Posted by pramodbiligiri 3 days ago
"Sharing knowledge" is one of the first phrases in the article, and highlighted as a key benefit of code review. But the loss to human-capital from this process is never examined in the post.
> Trivial reviews (typo fixes, small doc changes) cost 20 cents on average
They did around 25,000 of these runs (about 20% of total). So CF spent $5k in the period making language models run through PRs which were <10 lines long. I get that CF engineers are paid well, but the labour cost of having an intern/entry level engineer spend ~30-60s looking through these is likely close to $0.20, and that engineer builds some human-capital while they're at it.
we are finding lots of value in self review. its the “imagine you are doing a synchronous paired review with someone - anything that is difficult to explain, has a code smell, doesnt fit the architecture of the system around you, write a comment.” then at the end, agents do a good job of looping over PR comments.
the second thing would be a guided, educational code review tool - there are a few attempts at this, but nothing that has a good enough interface to actually stick. organize hunks by semantic importance, spend some tokens exploring the surrounding systems, showing how new code, public apis and data model flow with the existing design, and allow a human to traverse larger PRs more quickly.
thank you to cloudflare for publishing this.
> agents do a good job of looping over PR comments
This is the easy part. Most harnesses enable some sort of integration now, so you can actually create a smooth local experience around this as well - better code before it ships to more costly review or bloats PR threads.
> guided, educational code review tool
This is a bit tougher, and I find the main harness chat tends to work best. I learn better when I'm more engaged and aware of what I'm asking. It's easy to stick a code tour type of thing on a screen. It's hard to really nail the right attention and learning mechanism around it.
I’d prefer to have that happen as some sort of pre commit hook, before a merge request is sent. The feedback loop might be a bit faster and the process might produce less noise this way.
It’s exclusively been the other way around where having a smaller number of larger squished commits (post merge) that’s made the project be more maintainable.
Pre-commit hooks should be fast, as it's something you'd do (normally) a few dozen times a year. I don't believe sending a review job to a remote agent is fast, nor will waiting for a review to finish a commit be good for anyone.

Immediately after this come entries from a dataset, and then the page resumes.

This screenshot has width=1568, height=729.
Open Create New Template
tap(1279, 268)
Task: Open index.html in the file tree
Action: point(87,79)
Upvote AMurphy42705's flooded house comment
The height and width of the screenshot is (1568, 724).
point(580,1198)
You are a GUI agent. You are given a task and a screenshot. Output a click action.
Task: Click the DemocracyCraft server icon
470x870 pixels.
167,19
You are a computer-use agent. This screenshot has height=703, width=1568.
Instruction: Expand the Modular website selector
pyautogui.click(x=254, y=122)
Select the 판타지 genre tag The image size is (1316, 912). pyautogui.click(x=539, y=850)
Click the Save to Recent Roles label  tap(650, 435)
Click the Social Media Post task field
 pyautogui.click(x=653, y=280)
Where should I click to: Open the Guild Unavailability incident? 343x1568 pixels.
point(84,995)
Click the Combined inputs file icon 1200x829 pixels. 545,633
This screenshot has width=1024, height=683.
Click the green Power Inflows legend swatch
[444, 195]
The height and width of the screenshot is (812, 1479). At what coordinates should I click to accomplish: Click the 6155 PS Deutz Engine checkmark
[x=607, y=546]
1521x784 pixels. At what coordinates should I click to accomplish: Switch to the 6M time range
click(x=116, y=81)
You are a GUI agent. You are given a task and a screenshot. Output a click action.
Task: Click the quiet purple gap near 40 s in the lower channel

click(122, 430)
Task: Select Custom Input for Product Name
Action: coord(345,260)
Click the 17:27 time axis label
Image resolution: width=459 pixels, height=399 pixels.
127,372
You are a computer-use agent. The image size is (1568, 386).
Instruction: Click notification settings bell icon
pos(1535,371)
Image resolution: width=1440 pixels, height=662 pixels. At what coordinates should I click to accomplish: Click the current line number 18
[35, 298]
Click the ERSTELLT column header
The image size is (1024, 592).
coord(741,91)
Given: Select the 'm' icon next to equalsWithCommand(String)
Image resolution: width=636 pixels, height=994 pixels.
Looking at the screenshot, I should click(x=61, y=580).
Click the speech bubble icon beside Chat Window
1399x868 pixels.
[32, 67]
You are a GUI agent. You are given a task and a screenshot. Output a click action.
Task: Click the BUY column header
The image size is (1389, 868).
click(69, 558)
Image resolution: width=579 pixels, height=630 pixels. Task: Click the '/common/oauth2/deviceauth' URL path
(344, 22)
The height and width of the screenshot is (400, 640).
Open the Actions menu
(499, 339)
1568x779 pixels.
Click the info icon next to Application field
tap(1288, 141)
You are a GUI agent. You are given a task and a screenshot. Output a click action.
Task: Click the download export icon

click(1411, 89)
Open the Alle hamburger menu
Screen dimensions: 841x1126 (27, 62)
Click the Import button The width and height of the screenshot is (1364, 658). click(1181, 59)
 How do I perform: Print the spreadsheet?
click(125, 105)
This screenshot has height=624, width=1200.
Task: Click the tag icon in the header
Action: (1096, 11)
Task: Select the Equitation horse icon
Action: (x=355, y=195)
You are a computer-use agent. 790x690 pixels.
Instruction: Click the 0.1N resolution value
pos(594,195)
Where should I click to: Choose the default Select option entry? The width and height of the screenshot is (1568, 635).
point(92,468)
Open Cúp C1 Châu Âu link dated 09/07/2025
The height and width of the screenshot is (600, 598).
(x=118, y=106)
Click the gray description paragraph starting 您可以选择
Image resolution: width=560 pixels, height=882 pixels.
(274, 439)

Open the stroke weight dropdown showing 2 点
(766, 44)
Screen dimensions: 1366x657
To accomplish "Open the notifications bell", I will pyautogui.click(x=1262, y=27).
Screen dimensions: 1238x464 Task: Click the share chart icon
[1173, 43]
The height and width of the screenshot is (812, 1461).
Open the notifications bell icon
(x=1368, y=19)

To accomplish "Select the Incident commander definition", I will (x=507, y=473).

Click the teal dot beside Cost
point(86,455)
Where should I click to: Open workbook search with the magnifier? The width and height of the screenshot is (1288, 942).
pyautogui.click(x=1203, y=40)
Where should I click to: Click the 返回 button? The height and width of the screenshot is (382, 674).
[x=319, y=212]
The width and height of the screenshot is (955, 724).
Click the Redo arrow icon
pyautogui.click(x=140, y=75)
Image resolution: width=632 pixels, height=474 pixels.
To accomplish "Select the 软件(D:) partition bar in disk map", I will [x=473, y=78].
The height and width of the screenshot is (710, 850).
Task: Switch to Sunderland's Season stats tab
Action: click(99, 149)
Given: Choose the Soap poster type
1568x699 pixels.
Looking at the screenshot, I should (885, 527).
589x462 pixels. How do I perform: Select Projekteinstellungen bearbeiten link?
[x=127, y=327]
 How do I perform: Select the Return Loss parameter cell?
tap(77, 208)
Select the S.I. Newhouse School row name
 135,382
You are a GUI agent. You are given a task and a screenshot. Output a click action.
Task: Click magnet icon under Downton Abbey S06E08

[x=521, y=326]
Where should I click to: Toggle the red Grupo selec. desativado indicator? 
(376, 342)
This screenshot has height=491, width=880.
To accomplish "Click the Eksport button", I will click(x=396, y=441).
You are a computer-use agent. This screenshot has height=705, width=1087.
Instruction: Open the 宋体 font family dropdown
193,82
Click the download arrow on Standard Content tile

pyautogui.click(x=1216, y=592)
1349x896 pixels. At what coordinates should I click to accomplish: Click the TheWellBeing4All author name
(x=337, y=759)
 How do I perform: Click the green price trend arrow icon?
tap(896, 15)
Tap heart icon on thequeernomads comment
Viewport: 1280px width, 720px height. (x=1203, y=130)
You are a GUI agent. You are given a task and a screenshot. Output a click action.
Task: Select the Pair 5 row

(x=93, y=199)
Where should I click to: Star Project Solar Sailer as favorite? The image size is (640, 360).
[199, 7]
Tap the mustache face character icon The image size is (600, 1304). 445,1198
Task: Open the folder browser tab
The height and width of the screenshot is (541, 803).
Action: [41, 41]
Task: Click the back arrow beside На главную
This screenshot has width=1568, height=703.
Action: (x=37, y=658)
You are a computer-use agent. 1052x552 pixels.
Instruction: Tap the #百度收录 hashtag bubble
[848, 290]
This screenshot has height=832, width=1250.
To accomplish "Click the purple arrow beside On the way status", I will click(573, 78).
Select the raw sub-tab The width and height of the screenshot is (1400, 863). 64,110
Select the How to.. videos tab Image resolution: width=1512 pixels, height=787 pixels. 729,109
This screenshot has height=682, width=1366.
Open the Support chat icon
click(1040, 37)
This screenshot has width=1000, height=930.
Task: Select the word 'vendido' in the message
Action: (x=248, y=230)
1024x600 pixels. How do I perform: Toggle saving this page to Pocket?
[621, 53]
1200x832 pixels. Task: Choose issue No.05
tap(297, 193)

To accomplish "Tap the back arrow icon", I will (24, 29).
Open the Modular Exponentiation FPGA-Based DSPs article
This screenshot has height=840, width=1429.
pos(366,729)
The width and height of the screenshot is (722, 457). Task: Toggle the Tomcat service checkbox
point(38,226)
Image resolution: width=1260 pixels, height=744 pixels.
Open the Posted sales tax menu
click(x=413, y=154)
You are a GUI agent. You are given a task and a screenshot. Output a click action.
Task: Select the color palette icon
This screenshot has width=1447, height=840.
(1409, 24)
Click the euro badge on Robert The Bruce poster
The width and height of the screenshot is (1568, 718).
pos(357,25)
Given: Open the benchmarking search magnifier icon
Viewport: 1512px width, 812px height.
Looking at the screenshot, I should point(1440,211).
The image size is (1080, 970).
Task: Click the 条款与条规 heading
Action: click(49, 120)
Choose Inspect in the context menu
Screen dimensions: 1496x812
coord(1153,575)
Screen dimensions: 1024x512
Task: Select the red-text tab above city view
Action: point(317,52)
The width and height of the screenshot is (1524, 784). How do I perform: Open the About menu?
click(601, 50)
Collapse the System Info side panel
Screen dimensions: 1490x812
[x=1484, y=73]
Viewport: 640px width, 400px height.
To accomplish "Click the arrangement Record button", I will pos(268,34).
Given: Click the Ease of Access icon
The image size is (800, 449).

CI on the other hand can be slower and runs async, it's fire and forget so you can switch tasks.
If noise is an issue, one possible solution is to create a merge request, have the tools review it, make the fixes, rewrite history like you did it perfectly the first time ("fix" commits are noise), then create a new one for human review.
I think approaches like this don't need to run other than locally. Maybe integrated as pre-push hook. The system is nondeterministic, so it's at odds with the purpose of CI.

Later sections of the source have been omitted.